§ AUSGEWÄHLTER AUSZUG:
::::

Galerie von und oben, Eupen, Belgien

 

Reisen zur Grenze der Raumerfassung

 

Hin und weg, so der Ausstellungstitel, kann man in zweierlei Weise sein: begeistert von der Opulenz der prägnant glänzenden kleineren mit Dimensionalität und Muster spielenden Arbeiten und zur Bewegung animiert durch die zum begehbaren Bild gewordene Installation aus Klebestreifen, eine Arbeit, die den Raum real einbezieht und in beiden Fällen durch Schichtenbildung in seiner Wirkung verändert.

Achim Zeman, ein in Köln lebender Stuttgarter, ist in Berlin ausgebildet worden bei Kuno Gonschior, einem Künstler, der ihm die OP-Art und die konkrete Kunst nahegebracht hat. Dennoch gehört Achim Zeman eigentlich nur am Rande in diesen Bereich. In seinen Werken sind zwar Mathematik, Lineares und geometrische Grundformen das Basisvokabular, aus dem die Bildwelt sich entwickelt, aber sie hat durch einen Ausdehnungsimpetus nicht diese Strenge von konkreter Kunst, die einem Rhythmus, einem Muster, einer bestimmten Abfolge stringent folgt. Die Präzision und Perfektion der Oberfläche und der Machart wird bei Achim Zeman durch freiere Linien und kompositorische Gewichtungen, die darin auftauchen, hintergangen. Der Künstler plant mit Laylines am Computer, aber vor Ort werden Abweichungen notwendig. Die Umbändelung kann sich als zu engmaschig erweisen und wird im menschlichen Maßstab lockerer oder dichter gestaltet. Da ersetzt der Bildschirm nicht die Raumerfahrung und wie beim Malprozess ergibt sich durch die Realisierung die Wirkungserfahrung mit Konsequenzen für die Formentwicklung.

::::

§ GEGEBENE DATEN:
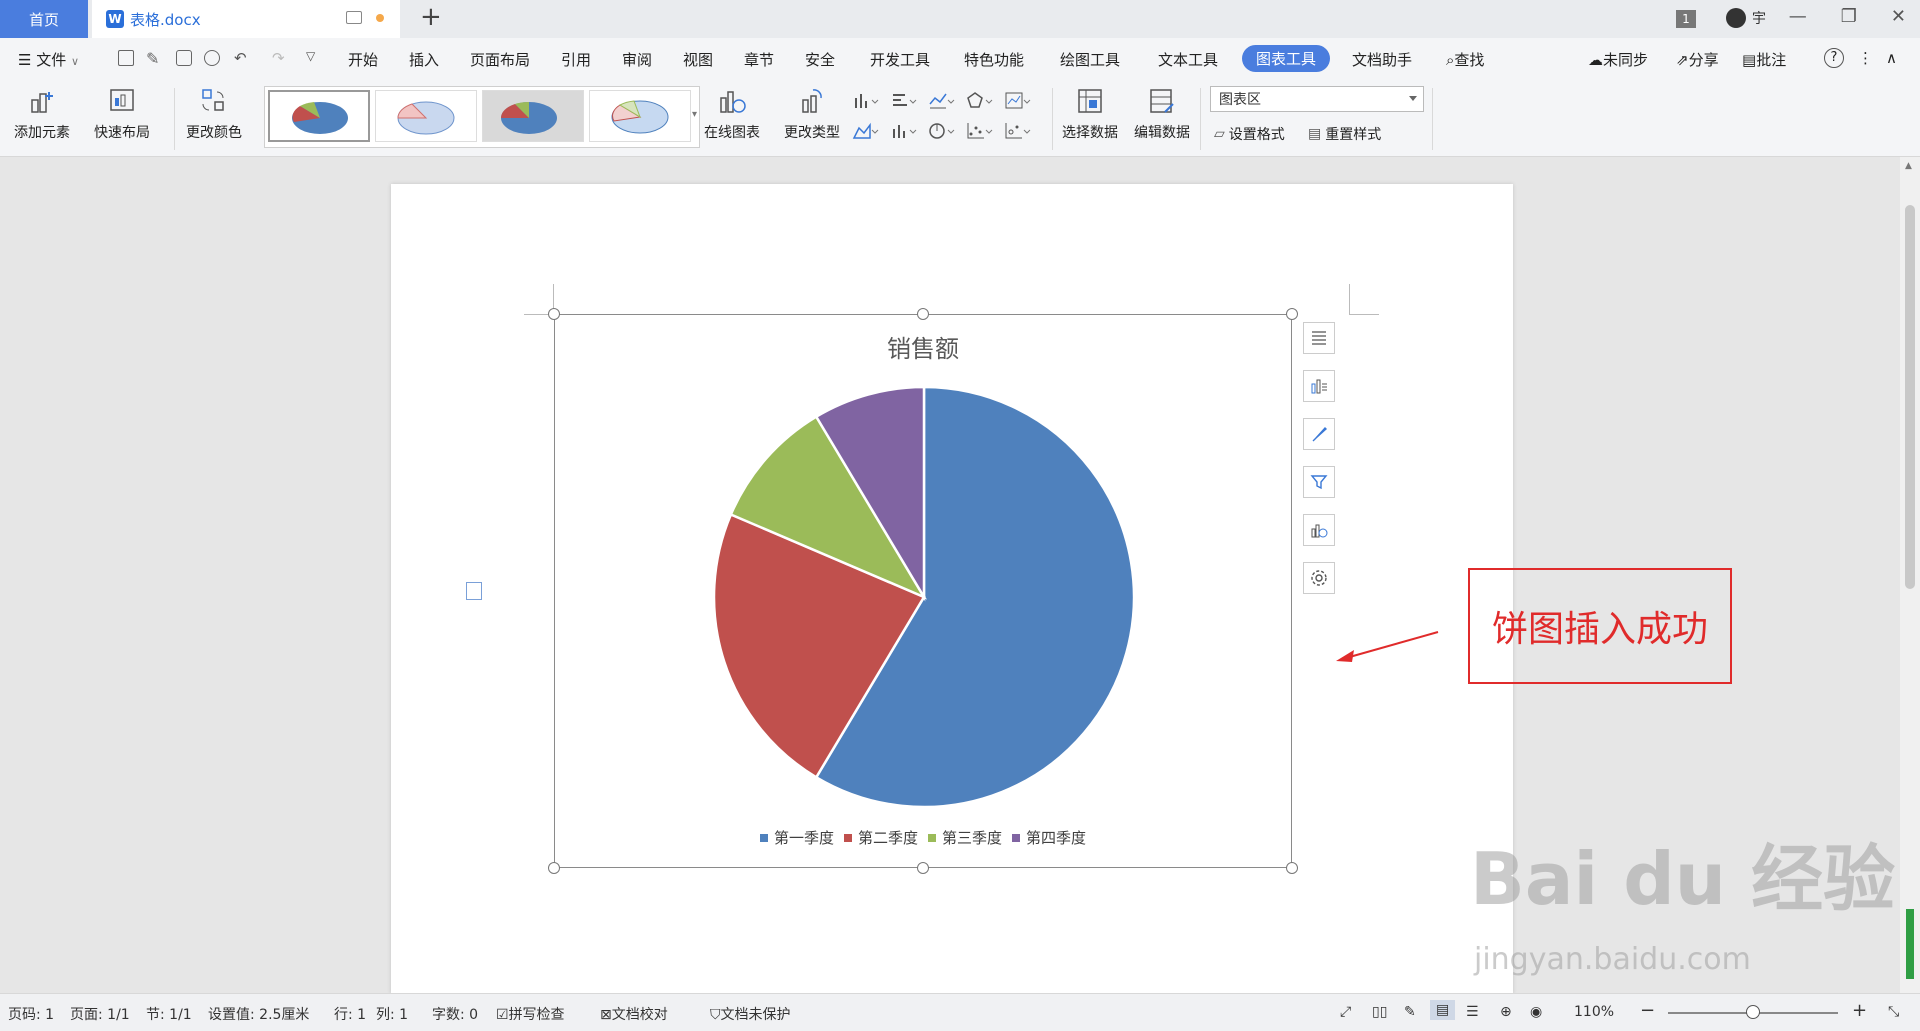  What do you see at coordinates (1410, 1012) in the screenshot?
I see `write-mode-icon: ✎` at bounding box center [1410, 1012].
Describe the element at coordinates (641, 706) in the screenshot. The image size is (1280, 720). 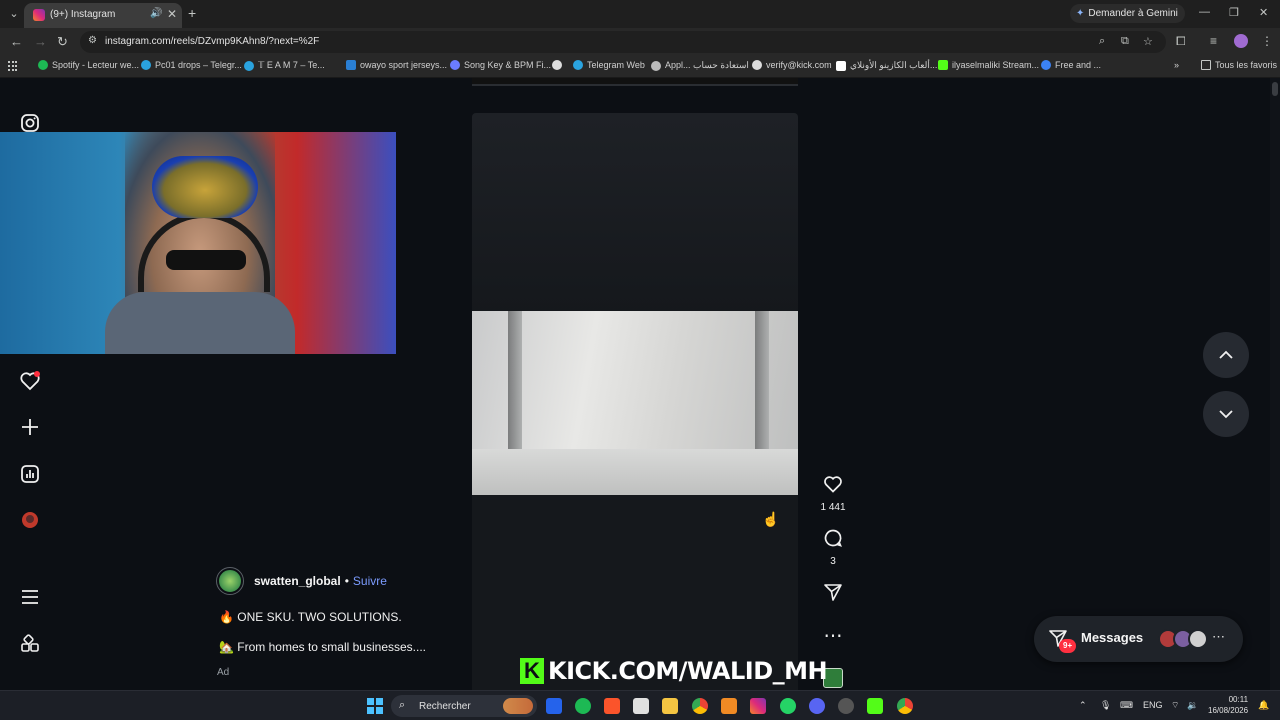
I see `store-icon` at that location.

::::

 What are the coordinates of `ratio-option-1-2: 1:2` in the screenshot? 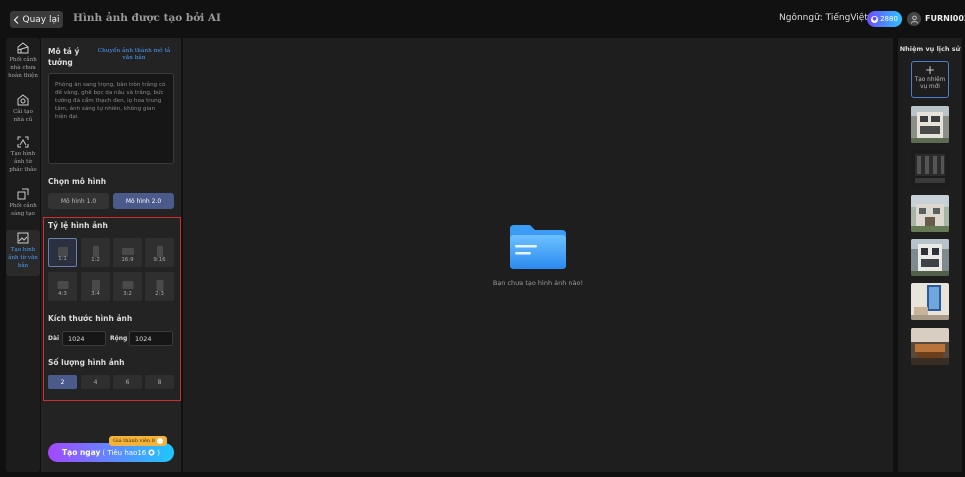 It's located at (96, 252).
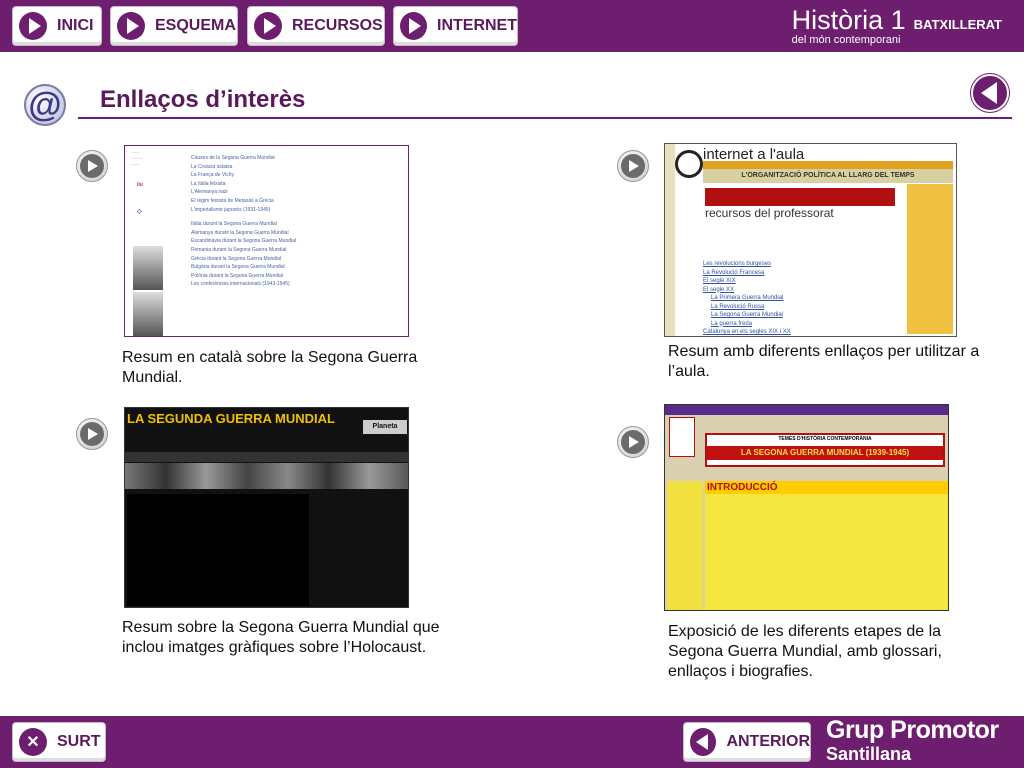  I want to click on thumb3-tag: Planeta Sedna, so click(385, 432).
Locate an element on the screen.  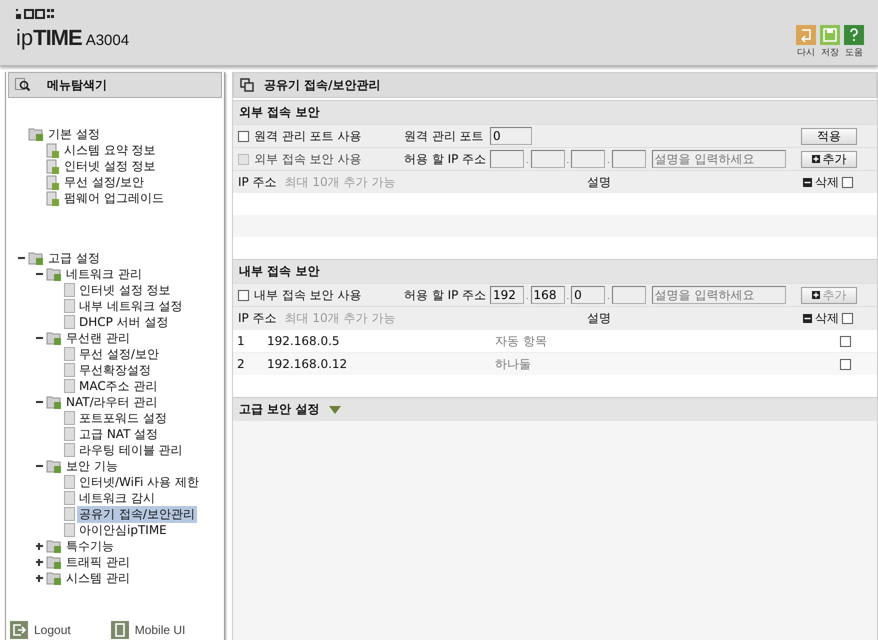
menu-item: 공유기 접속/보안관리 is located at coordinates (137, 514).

::::

§ WAS ZU TUN IST:
**A.** Schreib aus der Liste die Zeilen von der Zeile mit „What do you“ bis zur Zeile mit „at that location.“ genau ab, beide eingeschlossen. Lass die Bilder dabei weg.
**B.** Schreib den Ausstellungsbericht über Achim Zeman im Anschluss an seinen letzten Satz weiter.
Die Liste hat mit dem Ausstellungsbericht nichts zu tun.

§ DIE LÖSUNGEN:
**A.**
  What do you see at coordinates (1410, 1012) in the screenshot?
I see `write-mode-icon: ✎` at bounding box center [1410, 1012].
Describe the element at coordinates (641, 706) in the screenshot. The image size is (1280, 720). 
I see `store-icon` at that location.

**B.**
Der Beginn dieser Ausdrucksform liegt in den kleineren Arbeiten, bei denen eine beidseitige Bearbeitung von Acrylplatten zu Grunde liegt, die dann auch mehrschichtig überlagert und verklebt werden. Hier entwickelt der Künstler die ganze Skala der experimentellen Erprobung von glänzenden und mattgeschliffenen Oberflächen, von einer dickeren Platte und einem mehrschichtigen Aufbau von Platten die vorne und hinten bearbeitet und zusätzlich in Teilen noch angeschliffen sind, so dass die Formwelt darauf - im wesentlichen lineare Züge und Punktereigen - sich in ihrer Tiefenräumlichkeit ausprägen, aber auch verunklären und man nicht genau weiß, wohin das räumlich führen soll. Neben einer großformatigen Arbeit dieses Aufbauschemas wirken die kleineren Arbeiten noch mehr als Bild, statt als Objekt, auch weil sie hinten angeschrägt sind und schwebend vor der Wand gezeigt werden.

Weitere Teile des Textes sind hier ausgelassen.